Interface Engineering for the Efficient Sb₂Se₃ Thin Film Solar Cell

Antimony chalcogenide (Sb2X3, X=S, Se, Te) thin film solar cells have garnered significant interest due to their optimal bandgap, high absorption coefficient, and earth-abundant constituent elements. Interface engineering plays a pivotal role in optimizing the performance of these solar cells, as the interfaces between different layers critically influence charge carrier dynamics. This talk focuses on the systematic investigation and engineering of interfaces in Sb2X3-based thin film solar cells to enhance their efficiency and stability. By employing techniques such as sputtering, and chemical bath deposition (CBD), precise control over interface properties was achieved. The introduction of buffer layers, passivation treatments, and surface modifications were explored to mitigate recombination losses and improve charge extraction.
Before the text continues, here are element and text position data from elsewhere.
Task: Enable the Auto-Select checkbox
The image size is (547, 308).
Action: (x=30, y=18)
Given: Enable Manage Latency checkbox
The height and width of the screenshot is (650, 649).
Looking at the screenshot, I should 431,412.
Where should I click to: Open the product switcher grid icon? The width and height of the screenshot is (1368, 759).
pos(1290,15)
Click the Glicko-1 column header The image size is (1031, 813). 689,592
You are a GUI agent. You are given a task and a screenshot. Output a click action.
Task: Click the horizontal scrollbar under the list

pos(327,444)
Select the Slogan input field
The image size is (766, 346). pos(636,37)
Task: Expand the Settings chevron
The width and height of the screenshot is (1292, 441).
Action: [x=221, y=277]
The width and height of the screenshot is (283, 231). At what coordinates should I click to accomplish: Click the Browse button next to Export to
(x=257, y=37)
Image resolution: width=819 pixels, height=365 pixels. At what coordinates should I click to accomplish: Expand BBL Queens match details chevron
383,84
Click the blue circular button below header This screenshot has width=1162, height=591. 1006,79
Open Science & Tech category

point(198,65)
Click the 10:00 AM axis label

Advanced characterization methods including X-ray photoelectron spectroscopy (XPS), were utilized to analyze the interfacial properties and their impact on device performance. The findings highlight the critical importance of interface quality and the potential of tailored interface engineering to unlock higher efficiencies in antimony chalcogenide thin film solar cells. This work provides a pathway for further optimization and commercial viability of Sb2X3 solar cells, contributing to the advancement of sustainable photovoltaic technologies.